### [What the task asks]
All lines from the one including "Task: Open the Find your course link" to the bottom of the entries below should be repeated exactly, both ends kept.

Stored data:
^^^^

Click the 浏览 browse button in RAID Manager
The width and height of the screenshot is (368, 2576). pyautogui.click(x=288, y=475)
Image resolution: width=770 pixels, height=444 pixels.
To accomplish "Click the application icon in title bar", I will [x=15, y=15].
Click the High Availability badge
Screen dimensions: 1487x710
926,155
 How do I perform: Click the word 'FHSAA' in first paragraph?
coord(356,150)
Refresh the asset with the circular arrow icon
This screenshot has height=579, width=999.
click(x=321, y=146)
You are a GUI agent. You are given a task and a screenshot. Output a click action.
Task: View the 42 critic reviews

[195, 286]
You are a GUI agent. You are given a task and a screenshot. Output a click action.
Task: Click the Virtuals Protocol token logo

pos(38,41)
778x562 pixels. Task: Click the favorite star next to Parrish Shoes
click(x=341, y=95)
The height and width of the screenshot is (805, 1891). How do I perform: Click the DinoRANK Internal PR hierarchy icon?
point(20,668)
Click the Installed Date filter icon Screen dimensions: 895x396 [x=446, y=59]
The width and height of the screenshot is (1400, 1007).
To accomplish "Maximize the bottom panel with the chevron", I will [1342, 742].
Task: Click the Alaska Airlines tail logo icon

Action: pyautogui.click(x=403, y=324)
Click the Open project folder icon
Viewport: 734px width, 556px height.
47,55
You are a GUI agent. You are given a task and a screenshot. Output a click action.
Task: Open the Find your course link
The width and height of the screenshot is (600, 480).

^^^^

### [Output below]
Task: Open the Find your course link
The width and height of the screenshot is (600, 480).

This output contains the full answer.